# REQUEST:
Below, repeat everything from the line that contains "You are a computer-use agent." down to the line that contains "tap(231, 70)", with both of those lines included. Leave the pictures out.

# WORKING DATA:
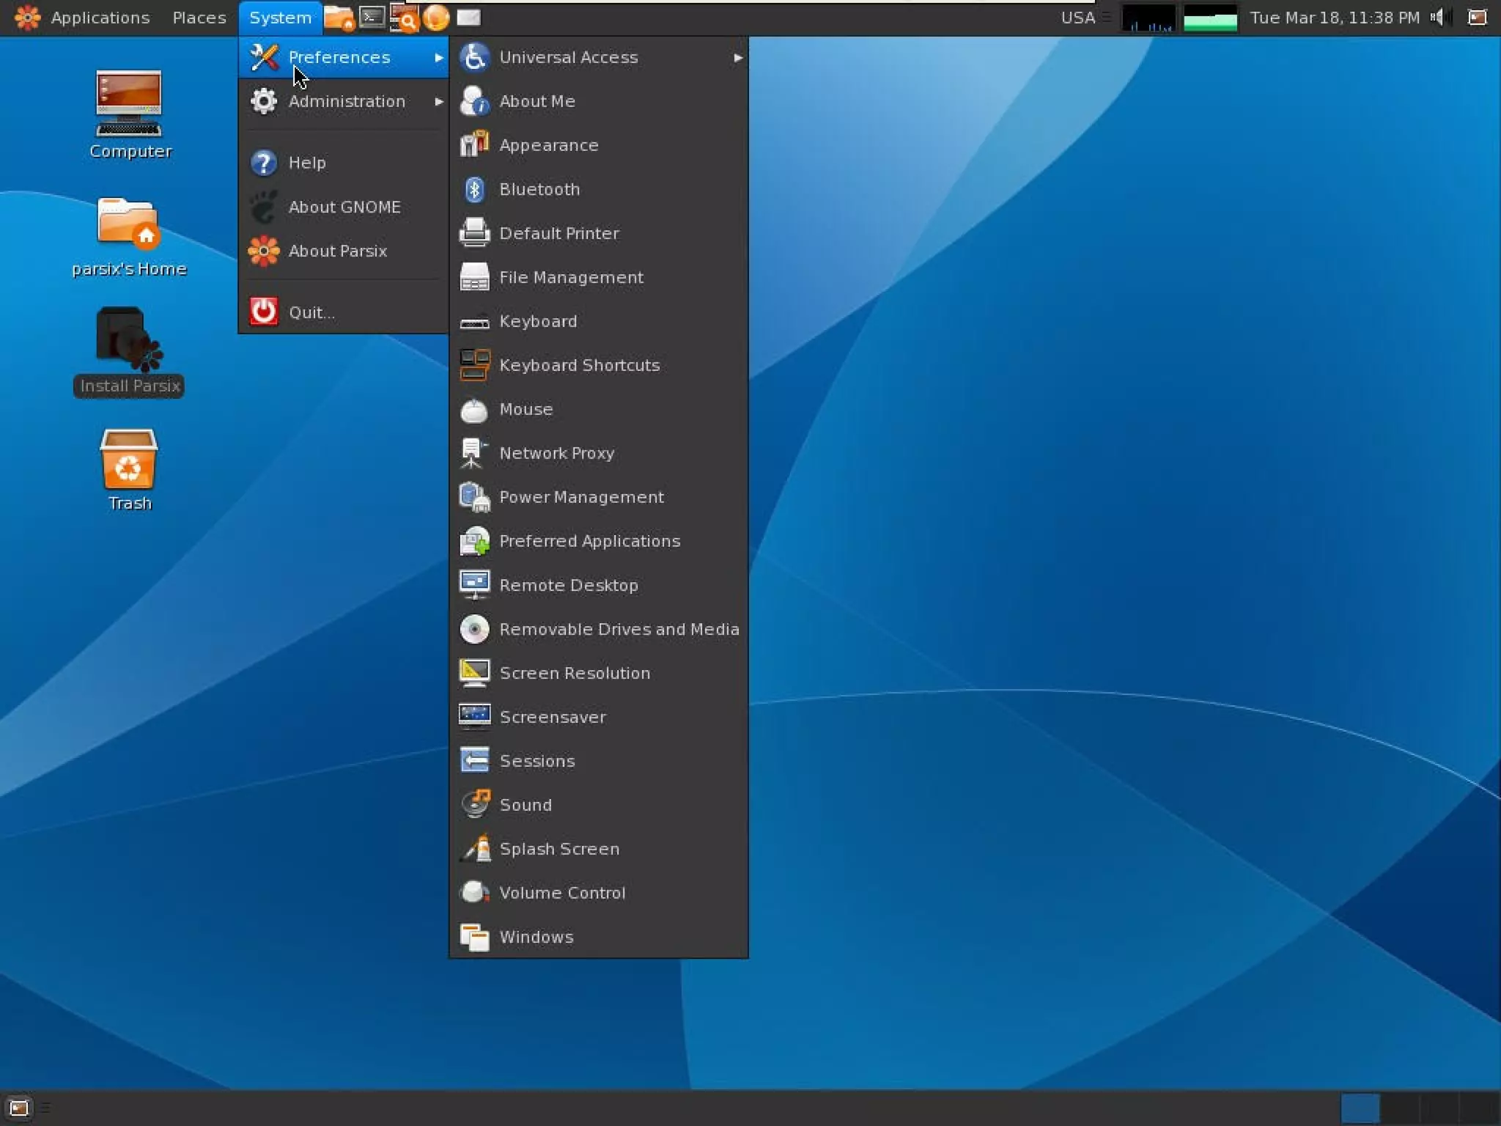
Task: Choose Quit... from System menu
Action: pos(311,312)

==

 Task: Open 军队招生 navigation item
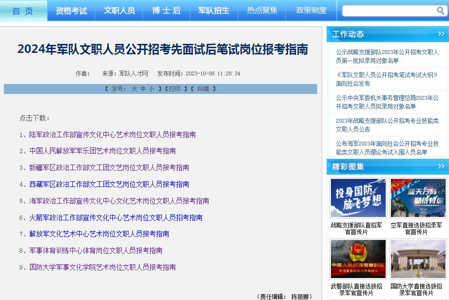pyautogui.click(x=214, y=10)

---

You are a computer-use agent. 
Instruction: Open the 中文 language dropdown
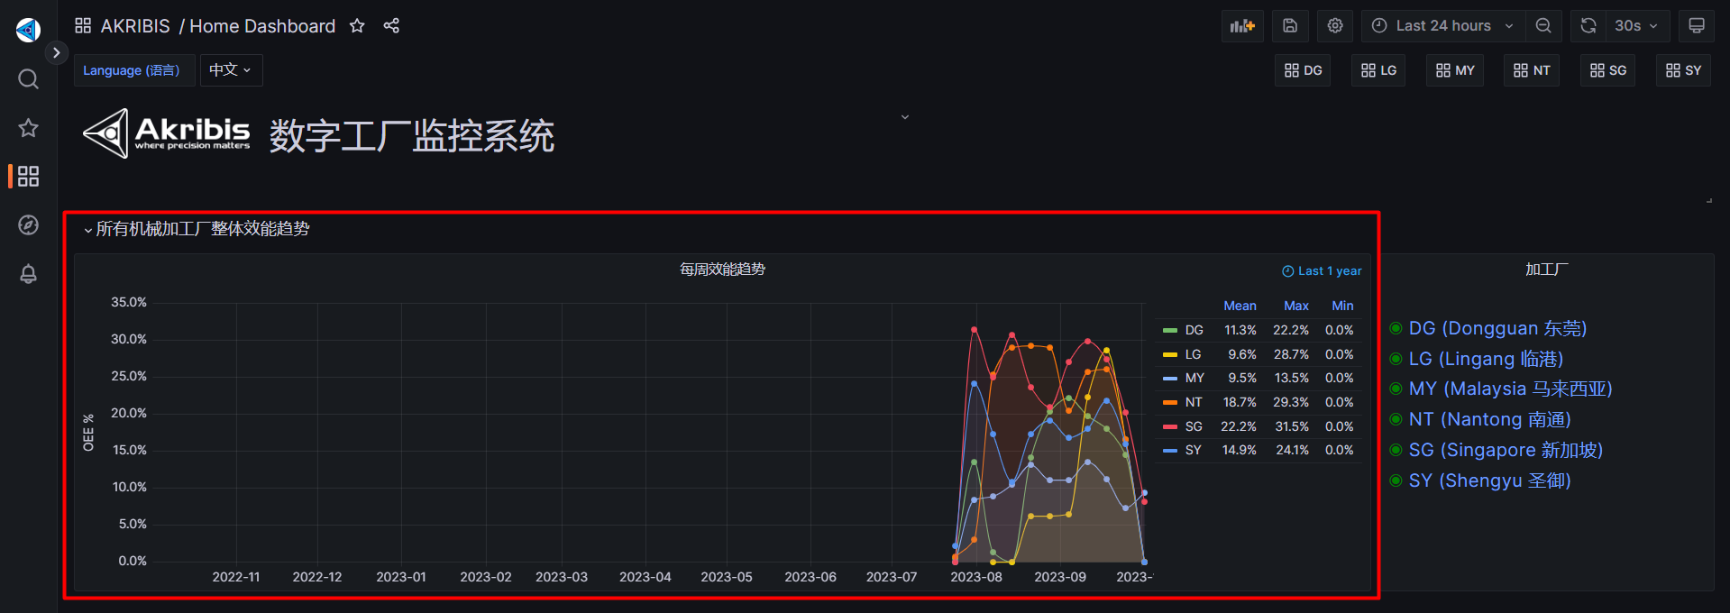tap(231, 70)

# CORRECT RESPONSE:
You are a computer-use agent. 
Instruction: Open the 中文 language dropdown
tap(231, 70)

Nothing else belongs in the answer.